Dies ist natürlich nur meine persönliche Meinung dazu, wobei die Spielehersteller dumm wären auf einen HARDWARE Kopierschutz zu verzichten. Denn den kannste im Normalfall eben wirklich nicht knacken, es sei denn du kennst die innere Struktur des Chips. Bei sowas wie Bankkarten etc funktioniert das ja noch, aber bei ner CPU no Chance. Zu groß zu kleine Strukturen zu viele Lagen, zu viele Schutzmechanismen.

Ich änder mal den Beitrag so, das man sieht wo meine eigene Meinung beginnt, dachte das wäre offensichtlich.

Bzw ne Gegenfrage, was sollte die Spiele/Musik Industrie davon abhalten dieses Feature von Intel nutzen zu wollen? Wegen Raubkopierer machen die doch nach eigenen Angaben ja minimum 40% weniger Umsatz.


----------



## DaStash (4. Januar 2011)

MaZe schrieb:


> Spieler müssen sich aber um diesen Hardware-Kopierschutz keine sorgen machen. Ich denke nicht, dass man da Leute ohne dieses "Feature" ausschließen wird.
> Und wenn doch... das wird lustig.


Langfristig denke ich wird es aber darauf hinauslaufen.

■ Eingabedaten:

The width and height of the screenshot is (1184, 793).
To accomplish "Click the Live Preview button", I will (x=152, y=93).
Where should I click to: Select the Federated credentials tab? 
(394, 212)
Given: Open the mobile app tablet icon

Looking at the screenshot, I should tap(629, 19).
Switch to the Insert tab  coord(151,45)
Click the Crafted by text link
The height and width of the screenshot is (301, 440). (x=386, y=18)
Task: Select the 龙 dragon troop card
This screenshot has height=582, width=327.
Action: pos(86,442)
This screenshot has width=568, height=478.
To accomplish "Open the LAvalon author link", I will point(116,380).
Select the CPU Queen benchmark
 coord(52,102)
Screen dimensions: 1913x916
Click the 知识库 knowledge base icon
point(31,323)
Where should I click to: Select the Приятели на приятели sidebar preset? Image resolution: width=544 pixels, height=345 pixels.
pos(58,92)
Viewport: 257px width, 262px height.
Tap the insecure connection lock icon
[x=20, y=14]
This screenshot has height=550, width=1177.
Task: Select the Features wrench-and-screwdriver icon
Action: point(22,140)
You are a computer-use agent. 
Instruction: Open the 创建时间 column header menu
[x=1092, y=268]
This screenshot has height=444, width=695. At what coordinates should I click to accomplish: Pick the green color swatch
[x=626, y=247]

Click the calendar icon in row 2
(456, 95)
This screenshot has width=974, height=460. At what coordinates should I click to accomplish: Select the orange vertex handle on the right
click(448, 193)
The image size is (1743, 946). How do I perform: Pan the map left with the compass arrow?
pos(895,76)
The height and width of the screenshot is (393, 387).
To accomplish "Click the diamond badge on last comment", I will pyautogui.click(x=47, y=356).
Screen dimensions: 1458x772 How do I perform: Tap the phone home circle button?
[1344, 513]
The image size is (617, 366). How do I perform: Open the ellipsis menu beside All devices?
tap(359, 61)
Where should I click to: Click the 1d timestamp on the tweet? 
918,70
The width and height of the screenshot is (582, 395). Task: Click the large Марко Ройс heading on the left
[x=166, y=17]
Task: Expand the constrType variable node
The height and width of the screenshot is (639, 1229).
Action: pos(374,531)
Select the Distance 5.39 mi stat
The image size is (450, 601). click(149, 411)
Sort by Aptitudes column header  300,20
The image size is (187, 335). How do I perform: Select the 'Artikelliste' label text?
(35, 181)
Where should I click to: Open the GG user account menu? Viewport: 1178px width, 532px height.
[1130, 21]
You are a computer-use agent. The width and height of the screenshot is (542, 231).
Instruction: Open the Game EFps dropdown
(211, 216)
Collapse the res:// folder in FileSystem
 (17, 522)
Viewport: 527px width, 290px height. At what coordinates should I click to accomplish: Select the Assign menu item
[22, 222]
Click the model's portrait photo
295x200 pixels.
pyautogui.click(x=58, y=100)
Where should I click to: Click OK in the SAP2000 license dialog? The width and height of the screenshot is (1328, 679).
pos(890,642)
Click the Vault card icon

■ Deine Aufgaben:
- A) Beantworte anhand des Textauszugs über Hardware-Kopierschutz:
(i) Was müsste man laut dem ersten Beitrag kennen, um einen Hardware-Kopierschutz zu knacken?
(ii) Wie viel weniger Umsatz macht die Industrie nach eigenen Angaben wegen Raubkopierern?
(iii) An welchem Datum stammt der Beitrag von DaStash?
- B) Tausche in den Datensätzen „insecure connection“ gegen „unsecured connection“, und zwar nur in den Zeilen von der Zeile mit „Screen dimensions: 1913x916“ bis einschließlich zur Zeile mit „[x=1092, y=268]“. Gib ausschließlich diese Zeilen zurück.

■ Gegebene Antworten:
- A)
(i) Die innere Struktur des Chips.
(ii) Mindestens 40 %.
(iii) Vom 4. Januar 2011.

- B)
Screen dimensions: 1913x916
Click the 知识库 knowledge base icon
point(31,323)
Where should I click to: Select the Приятели на приятели sidebar preset? Image resolution: width=544 pixels, height=345 pixels.
pos(58,92)
Viewport: 257px width, 262px height.
Tap the unsecured connection lock icon
[x=20, y=14]
This screenshot has height=550, width=1177.
Task: Select the Features wrench-and-screwdriver icon
Action: point(22,140)
You are a computer-use agent. 
Instruction: Open the 创建时间 column header menu
[x=1092, y=268]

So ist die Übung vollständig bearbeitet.